Further evidences for sleep instability and impaired spindle-delta dynamics in schizophrenia: a whole-night polysomnography study with neuroloop-gain and sleep-cycle analysis

2017 
Abstract Objective Sleep offers a unique window into the brain dysfunctions in schizophrenia. Many past sleep studies have reported abnormalities in both macro-sleep architecture (like increased awakenings) as well as micro-sleep-architecture (like spindle deficits) in patients with schizophrenia (PSZ). The present study attempts to replicate previous reports of macro- and micro-sleep-architectural abnormalities in schizophrenia. In addition, the study also examined sleep-stage changes and spindle-delta dynamics across sleep-cycles to provide further evidence in support of the dysfunctional thalamocortical mechanisms causing sleep instability and poor sleep maintenance associated with schizophrenia pathophysiology. Methods Whole-night polysomnography was carried out among 45 PSZ and 39 age- and gender-matched healthy control subjects. Sleep-stage dynamics were assessed across sleep-cycles using a customized software algorithm.

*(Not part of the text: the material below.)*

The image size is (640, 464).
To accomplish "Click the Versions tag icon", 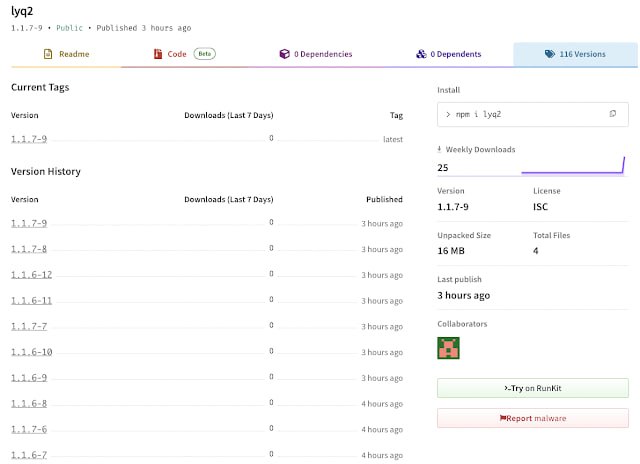I will 550,54.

Spindle-delta dynamics across sleep-cycles were determined using neuroloop-gain analysis. Results PSZ showed macro-sleep architecture abnormalities such as prolonged sleeplessness, increased intermittent-awakenings, long sleep-onset latency, reduced non-rapid-eye-movement (NREM) stage 2 sleep, increased stage transitions, and poor sleep efficiency. They also showed reduced spindle density (sigma neuroloop-gain) but comparable slow wave density (delta neuroloop-gain) throughout the sleep. Sleep-cycle-wise analysis revealed transient features of sleep instability due to significantly increased intermittent awakenings especially in the first and third sleep-cycles, and unstable and recurrent stage transitions in both NREM (first sleep-cycle) and rapid-eye-movement (REM) sleep-periods (second sleep-cycle). Spindle deficits were persistent across the first three cycles and were positively correlated with sleep disruption during the subsequent REM sleep. Conclusions In addition to replicating previously reported sleep deficits in PSZ, the current study showed subtle deficits in NREM–REM alterations across whole-night polysomnography. These results point towards a possible maladaptive interplay between unstable thalamocortical networks, resulting in sleep-cycle-specific instability patterns associated with schizophrenia pathophysiology.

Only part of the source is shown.